▶ _Предложенный текст_
Написал Катаев хороший роман.

Только не тот Катаев, а Иван.

Впервые я встретился с ним в издательстве «Федерация», кажется в 1930 году. Издательство помещалось на Театральной площади где-то в соседстве со зданием нынешнего Центрального детского, а тогда Второго Художественного театра.

Я сдал было рукопись своей книги «Гольфстрем и фиорды» в «Федерацию». Книгу одобрили, приняли. Но другое издательство («Земля и фабрика»), за год до этого выпустившее мою первую книгу, упрекнуло меня: негоже, мол, изменять своему издательству, первым издавшему твою книгу!

Я устыдился и пошел в «Федерацию» к Борису Губеру (другу Ивана Катаева) забирать назад свою рукопись. Разговор был неловкий, неладный. Как же так? Сдал человек рукопись книги, а когда издательство одобрило ее и готово издать, ни с того ни с сего забирает обратно. Пришлось объяснять, извиняться. Я чувствовал себя тем менее ловко, что объяснение происходило в присутствии третьего – незнакомого мне человека.

Третий этот сидел поодаль, откинув голову, словно смотрел в карниз потолка.

Борис Губер разобиделся и даже не познакомил меня со свидетелем нашего объяснения. Только под конец кивнул в его сторону, предлагая спросить хотя бы вот у сидящего здесь Ивана Катаева, правильно ли я поступаю.

Так вот он каков, этот новый Катаев, автор нашумевшего «Сердца»! Он даже не пошевелился в ответ на восклицание Губера и молча продолжал дожидаться окончания нашего разговора.

Вот тогда-то – не в день знакомства, а в день только первой встречи в издательстве «Федерация» – мне и вспомнился чей-то отзыв об авторе «Сердца», как о «строгом писателе».

Только через год или два нас познакомил Александр Ма-

лышкин в Голицыне в писательском доме. И сразу стало понятно, почему, когда говорили об Иване Катаеве, непременно подчеркивали: «строгий писатель». А иногда даже проще:

«строгий дядя».

Строгость его обращала внимание на себя и в манере его письма, и в его устных суждениях, и во всем его внешнем облике. При встречах он не наклонял головы, а как-то вскидывал голову, покрытую очень густыми и длинными чернейшими волосами. Были малоподвижны черты его удлиненного лица с темно-карими спокойно внимающими глазами. Это было лицо доброе к людям, но и строгое к людям, я бы сказал – по-доброму строгое и вовсе не расточающее улыбки. Катаев был скуп на улыбку. А громко смеющимся я вообще никогда его не видал. Много лет встреч и много месяцев жизни бок о бок в Голицыне и в Малеевке и бог знает сколько бесед в обществе и с глазу на глаз и, бывало, соседство за столом с выпивкой и закуской, а в памяти ни одного случая, когда бы Иван Катаев, даже веселый, громко смеялся. И ни одного случая, когда бы Иван Катаев не оказывался в центре беседы, спора, дискуссии.

За ним накрепко утвердилась репутация человека строгого к жизни, к людям, к книгам, к друзьям, к себе. Особенно строг был он к своим друзьям. И чем ближе к нему человек, тем требовательнее к нему Катаев. Дружба – по его пониманию – обязывала к взыскательности, а не к забвению и прощению ошибок и промахов. Спрос с друга строже, чем спрос с чужого.

▶ _Условие задания_
Какой отзыв об авторе «Сердца» вспоминается в тексте об Иване Катаеве в день первой встречи в издательстве «Федерация»?

▶ _Исходные данные_
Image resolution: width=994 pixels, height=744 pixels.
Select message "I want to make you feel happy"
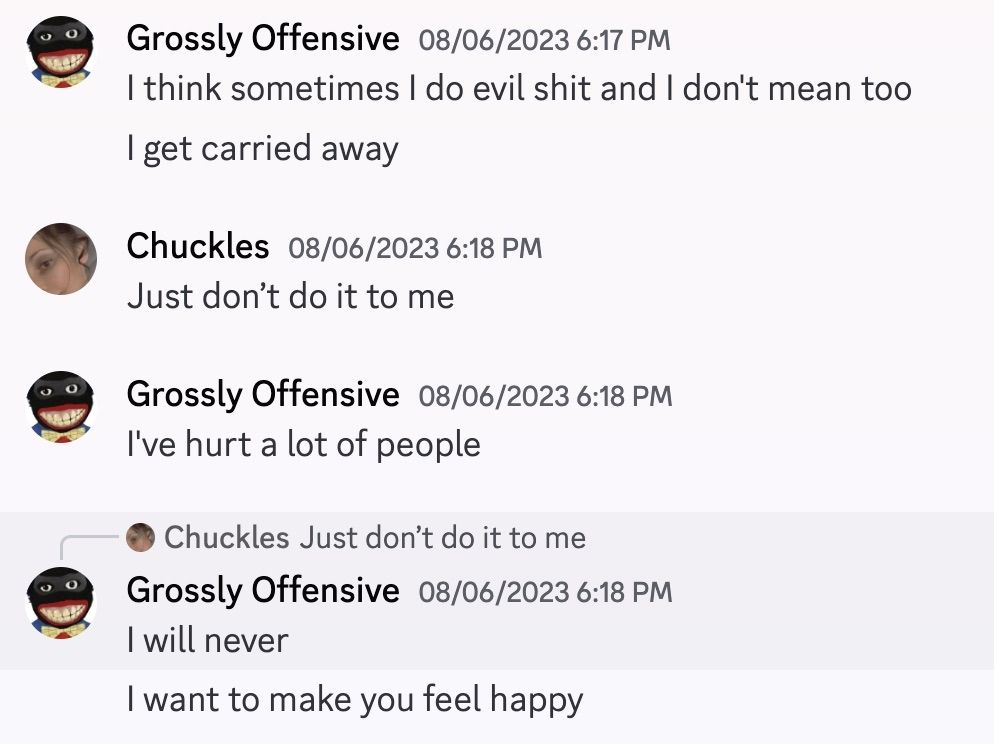click(355, 700)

▶ _Решение задания_
Отзыв о нем как о «строгом писателе».